AMENDED AND RESTATED MANAGEMENT AGREEMENT

EX-10.8 2 d286583dex108.htm AMENDED AND RESTATED MANAGEMENT AGREEMENT BETWEEN BERKSHIRE PARTNERS LLC Amended and Restated Management Agreement between Berkshire Partners LLC

Exhibit 10.8

Execution Copy

AMENDED AND RESTATED MANAGEMENT AGREEMENT

This AMENDED AND RESTATED MANAGEMENT AGREEMENT (this “Agreement”) is entered into as of November 10, 2006, by and among Berkshire Partners LLC, a Massachusetts limited liability company, with a principal place of business at One Boston Place, Boston, Massachusetts (“Berkshire” or a “Consultant”), Weston Presidio Service Company LLC, a Delaware limited liability company, with a principal place of business at 200 Clarendon Street, Boston, Massachusetts (“Weston Presidio” or a “Consultant,” and collectively with Berkshire, the “Consultants”) and Amscan Holdings, Inc., a Delaware corporation (the “Company”). All terms not otherwise defined herein have the meanings ascribed to them in the Merger Agreement by and among the Company, AAH Holdings Corporation, a Delaware corporation (“Parent”) and AAH Acquisition Corporation, a Delaware corporation (“AAH Acquisition”) (the “Merger Agreement”).

WHEREAS, each Consultant has staff specially skilled in corporate finance, strategic planning, and other management skills and services;

WHEREAS, AAH Acquisition was merged with and into the Company in connection with the closing (the “Closing”) under the Merger Agreement, with the Company being the surviving corporation;

WHEREAS, prior to the date hereof, each Consultant has provided substantial consulting services to the Company and its affiliates concerning their planning, structuring and financing in connection with the transactions contemplated by the Merger Agreement, in particular, in connection with the senior secured financing that was provided for the Merger pursuant to a Credit Agreement dated on or about the date hereof (the “Senior Secured Debt”) with Goldman Sachs Credit Partners L.P., as Joint Lead Arranger, Joint Bookrunner and Co-Syndication Agent, J.P. Morgan Securities Inc., as Joint Lead Arranger, Joint Bookrunner and Co-Syndication Agent, and General Electric Capital Corporation, as Administrative Agent and Collateral Agent, and the lending institutions from time to time party thereto;

WHEREAS, since the Closing, the Company has required and will continue to require each Consultant’s special skills and management advisory services in connection with the general business operations of the Company and its subsidiaries and affiliates; and

WHEREAS, each Consultant is willing to continue to provide such skills and services to the Company;

WHEREAS, the parties to this Agreement entered into that certain Management Agreement (the “Original Agreement”), dated as of April 30, 2004 (the “Commencement Date”); and

WHEREAS, by execution of this Agreement, the parties to this Agreement desire to amend certain provisions and restate in its entirety the Original Agreement;


NOW, THEREFORE, in consideration of the mutual promises, the parties hereto do hereby agree as follows:

1. Engagement. The Company hereby engages each of the Consultants for the Term (as hereinafter defined) and upon the terms and conditions herein set forth to provide consulting and management advisory services to the Company. These services will be in the fields of financial and strategic planning, arranging financing with banks and other financial institutions and such other management areas as each Consultant and the Company shall mutually agree. In consideration of the remuneration herein specified, each Consultant accepts such engagement and agrees to perform the services specified herein.

**What you will do**.
What comes next in the management agreement after its engagement clause? Write the continuation. The lines that follow have no connection to the management agreement and come from a separate source.

**Data segment**.
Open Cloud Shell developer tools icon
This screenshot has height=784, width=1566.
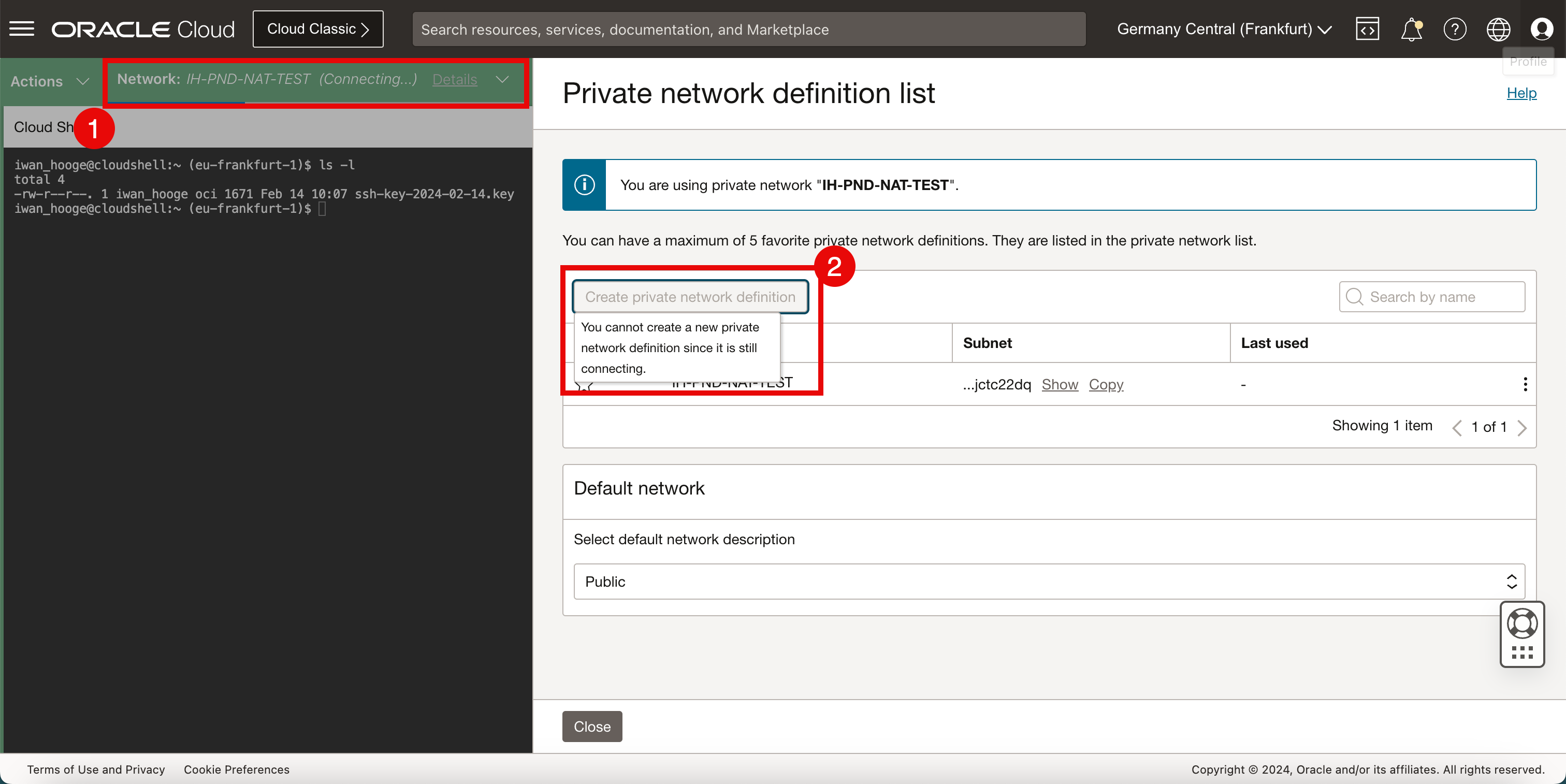pyautogui.click(x=1367, y=28)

**Answer for this exercise**.
2. Term. The engagement hereunder shall be for a term commencing on the Commencement Date and expiring on the fifth (5th) anniversary of the Commencement Date (the “Term”). Upon expiration of the Term, this Agreement shall automatically extend for successive periods of one (1) year, unless each Consultant (with respect to itself) or the Company shall give notice to the other parties at least ninety (90) days prior to the end of the Term (or any annual extension thereof) indicating that it does not intend to renew this Agreement. Any notice by the Company indicating that it does not intend to renew this Agreement shall be with respect to both Consultants.

3. Services to be Performed. Each Consultant shall devote such time and efforts to the performance of the consulting and management advisory services contemplated by this Agreement as such Consultant deems reasonably necessary or appropriate; provided, however, that no precise number of hours is required to be devoted by the Consultants on a weekly or monthly basis. Each Consultant may perform services under this Agreement directly, through its employees or agents, or, with the approval of the Company, with such outside consultants as such Consultant may engage for such purpose. The Company acknowledges that the Consultants’ services are not exclusive and that each Consultant will render similar services to other persons and entities.

4. Confidentiality. Each Consultant shall maintain the confidentiality of all non-public information of the Company and its subsidiaries which may come into its possession as a result of the performance of services under this Agreement, and shall be responsible for its employees, agents and outside consultants engaged hereunder doing the same.

5. Compensation; Expense Reimbursement. The Company hereby agrees to:

(a) Pay to (i) Berkshire (or an affiliate of Berkshire designated by it) a fee in the amount of $2 million, and (ii) to Weston Presidio (or an affiliate of Weston Presidio designated by it) a fee in the amount of $1 million, each in connection with the structuring and negotiation of the Senior Secured Debt, and reimburse each of the Consultants’ expenses incurred by it or on behalf of the Company and its affiliates through the date of the Closing, such fees and expenses being payable by the Company at the Closing.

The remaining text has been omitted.